How didn't it work? For mine I got the player to appear in the world but couldn't get them to move around. Did you get somewhere near to that?

You have to send the movement packet to do that.
This source will just spawn the player in game and move to start position.

Anyways, i'm migrating this source to GMS.

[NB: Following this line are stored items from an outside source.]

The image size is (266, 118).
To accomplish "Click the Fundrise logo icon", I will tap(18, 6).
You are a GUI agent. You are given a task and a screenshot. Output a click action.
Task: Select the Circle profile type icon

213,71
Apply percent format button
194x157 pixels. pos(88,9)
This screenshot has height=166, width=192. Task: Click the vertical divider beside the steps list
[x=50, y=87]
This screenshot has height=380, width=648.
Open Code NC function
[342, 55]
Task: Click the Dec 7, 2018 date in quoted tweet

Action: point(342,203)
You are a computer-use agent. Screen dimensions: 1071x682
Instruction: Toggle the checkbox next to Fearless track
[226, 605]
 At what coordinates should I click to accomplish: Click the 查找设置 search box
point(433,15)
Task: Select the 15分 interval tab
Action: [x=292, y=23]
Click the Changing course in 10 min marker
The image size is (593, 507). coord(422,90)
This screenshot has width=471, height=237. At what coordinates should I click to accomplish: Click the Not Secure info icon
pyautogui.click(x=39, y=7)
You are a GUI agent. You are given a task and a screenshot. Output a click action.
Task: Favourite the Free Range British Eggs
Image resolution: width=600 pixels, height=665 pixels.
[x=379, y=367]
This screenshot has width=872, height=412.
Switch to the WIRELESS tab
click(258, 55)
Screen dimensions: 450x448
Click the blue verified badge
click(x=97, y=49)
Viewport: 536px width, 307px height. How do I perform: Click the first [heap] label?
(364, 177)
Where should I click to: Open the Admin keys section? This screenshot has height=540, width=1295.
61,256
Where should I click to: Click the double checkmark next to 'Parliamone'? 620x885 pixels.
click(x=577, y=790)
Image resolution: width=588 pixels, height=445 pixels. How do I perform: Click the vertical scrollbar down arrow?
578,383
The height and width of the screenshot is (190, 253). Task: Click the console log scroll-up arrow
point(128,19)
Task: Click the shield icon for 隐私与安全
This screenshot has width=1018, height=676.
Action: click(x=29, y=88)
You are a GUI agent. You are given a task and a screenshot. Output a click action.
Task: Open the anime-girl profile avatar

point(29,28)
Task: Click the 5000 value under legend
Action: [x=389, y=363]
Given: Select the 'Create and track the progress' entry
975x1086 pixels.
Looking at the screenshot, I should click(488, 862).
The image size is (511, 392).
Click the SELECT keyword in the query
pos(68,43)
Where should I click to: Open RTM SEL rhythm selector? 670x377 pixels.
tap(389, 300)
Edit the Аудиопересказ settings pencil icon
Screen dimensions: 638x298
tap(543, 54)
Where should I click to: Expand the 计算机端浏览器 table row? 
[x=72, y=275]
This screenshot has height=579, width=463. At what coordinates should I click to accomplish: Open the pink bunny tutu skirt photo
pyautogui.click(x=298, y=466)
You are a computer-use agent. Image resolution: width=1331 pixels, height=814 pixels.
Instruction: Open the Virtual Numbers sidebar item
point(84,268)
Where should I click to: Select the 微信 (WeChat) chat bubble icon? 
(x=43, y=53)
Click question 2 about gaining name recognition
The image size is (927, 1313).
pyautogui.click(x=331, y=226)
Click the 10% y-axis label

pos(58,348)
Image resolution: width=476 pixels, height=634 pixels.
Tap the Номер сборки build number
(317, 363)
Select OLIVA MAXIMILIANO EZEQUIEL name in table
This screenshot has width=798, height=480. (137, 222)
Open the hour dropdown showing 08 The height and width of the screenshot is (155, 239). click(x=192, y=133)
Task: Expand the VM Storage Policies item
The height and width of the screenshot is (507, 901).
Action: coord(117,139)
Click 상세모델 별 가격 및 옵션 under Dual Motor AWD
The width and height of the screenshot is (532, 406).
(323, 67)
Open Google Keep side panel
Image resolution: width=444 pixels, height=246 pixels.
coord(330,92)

I'm having some issues after char selection.

 

[bowser123467]

I am sending a movement packet but it still not working Oh well

 

[br1337]

I am sending a movement packet but it still not working Oh well

Check the logic of the movement handler here:
https://github.com/br1337/maplebr-s...va/net/channel/handler/MovePlayerHandler.java

You must follow the same logic.

Check the MaplePacketCreator movePlayer method

 

[br1337]

From what it looks like your packets in "CommonPacketOperations" are missing some stuff. I don't remember exactly but I think for Royals you need to send HWID/MAC in your charSelected. And Legends uses pic for the login.

They have some sort of protection in Maple Royals, we cant even check if the server port is open.

 

[SYJourney]

They have some sort of protection in Maple Royals, we cant even check if the server port is open.

That's definitely new, I remember being able to login fine a couple of months ago.